50/50. After learning that he has cancer, a young man struggles through his relationship, his friendships and his family.

I’ve seen things about cancer before. You may remember my post on My Life Without Me, and me saying that I used to watch The Big C. The film wasn’t that good, but the programme was really good. So, what did I think of my next venture into this world?

It was so beautiful.

The problem I had with My Life Without Me is the heartlessness of all the characters in the film. They all seemed really distant and fake and it just wasn’t great. The humour was all wrong too. This film had no trouble with that.

I mean, okay. I don’t know whether I myself would class this as a comedy. There were funny moments in it, and Seth Rogan’s involvement in the film kind makes it obvious that it will be classed that way. But I felt it more of a drama. That’s just me personally. I didn’t find it all that funny. But that didn’t really matter to me, because I was enjoying the film and connecting with the characters. Which is more than I can say for MLWM.

This was a moving film, and it dealt with the issue of cancer really nicely. Even though Seth Rogan’s character was chatting up ladies with Joseph Gordon-Levitt’s cancer as the hook, it wasn’t insulting. And even the awkward party scene where everyone was making Levitt’s character feel really weird wasn’t insulting. It’s probably what happens. I’m lucky enough not to have known anyone close to me that’s suffered with cancer. At least, not since I was like 4. So I don’t know how difficult it is to talk to that person, or how they might be feeling. But this film kind of opened my eyes. So, not only was it beautifully done, it was educational to me too. And I like that.

One of the interesting things about this film is that originally it was meant to be James McAvoy playing the role of Adam. Now, if you know me at all, you will know that I am a big McAvoy fan. And when I first read that information, way before watching this film, I thought ‘Well damn. This film isn’t going to be as good now.’ But you know what? I’m kind of glad he had to drop out. Levitt does an absolutely incredible job in this film. He has such a kind face and a certain air about him that made him fit the bill for this character. I don’t think I would have enjoyed the film as much if it was McAvoy. And that’s something coming from me. Levitt had me in tears in this film. He is an incredible actor and should be very proud of himself.

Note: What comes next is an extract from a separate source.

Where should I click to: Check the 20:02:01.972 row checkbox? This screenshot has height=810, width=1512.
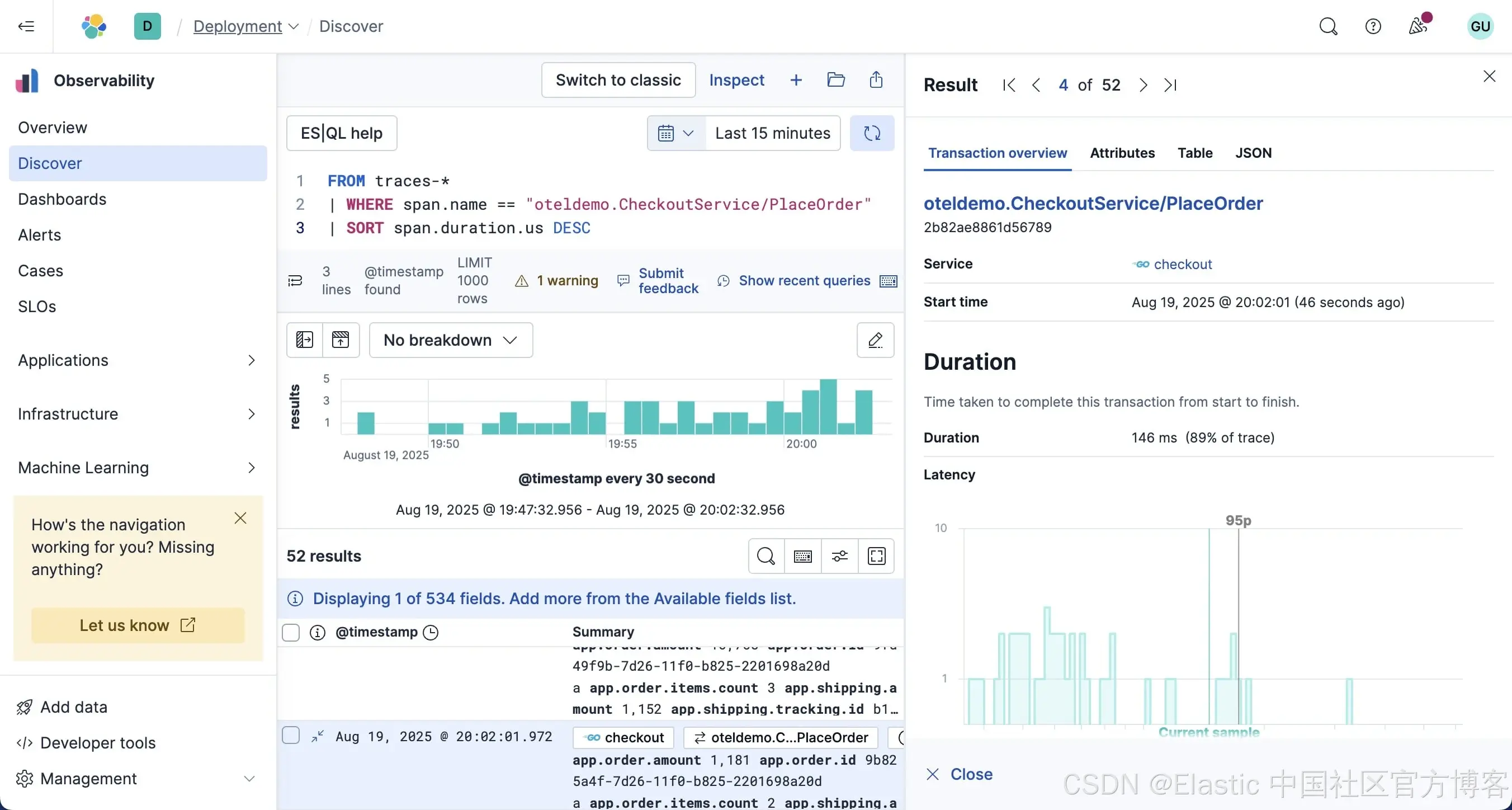tap(291, 736)

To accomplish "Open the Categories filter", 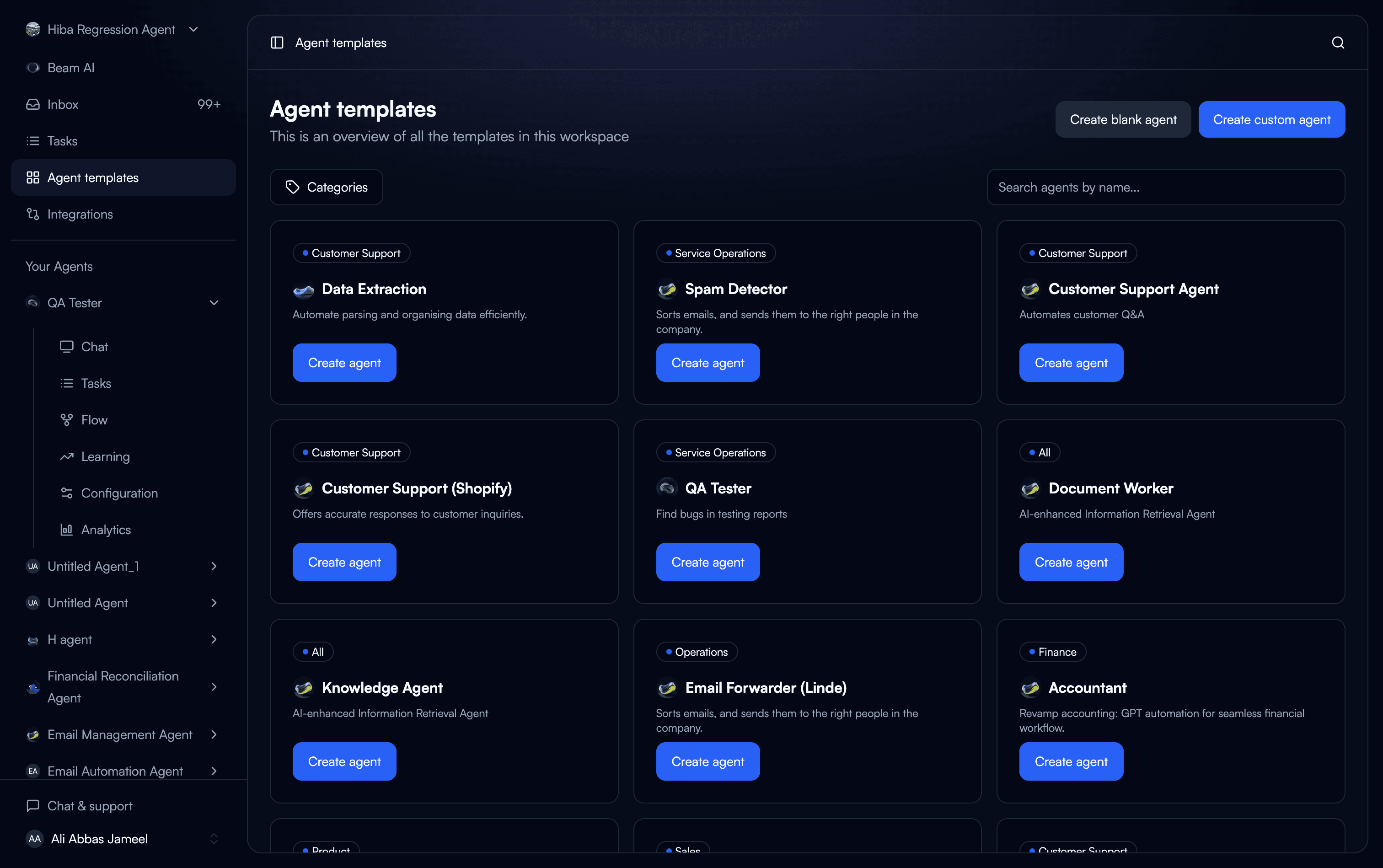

The story was really simple too. It wasn’t some kind of stupid over-the-top scenarios that some films have. You know the ones I mean? Stupid car chases, really unnecessary sex scenes. That kind of stuff. It wasn’t in this film. The story was what it was: a man suffering with cancer. Everything that happened to him could happen to anyone. And that made this film so special to me. It wasn’t trying to glamorize what was happening to him, and so I could relate to it a lot more. It had me hooked all the way through, and it was so beautiful. I keep saying that, but it really was.

I’m going to have to stop now. If I don’t, I’ll ramble on and on and spoil stuff, and I really don’t want to do that. If you’re okay with watching films that deal with difficult issues, I would recommend this to you. I say that because I was originally supposed to watch this with my mum, and she can’t handle films that deal with cancer. So, if you can, I would say watch it. It really touching and sweet and makes you think about a lot of stuff. If you can’t handle these issues, then I would say avoid it. It’s quite rough to watch, and I wouldn’t want to upset anyone.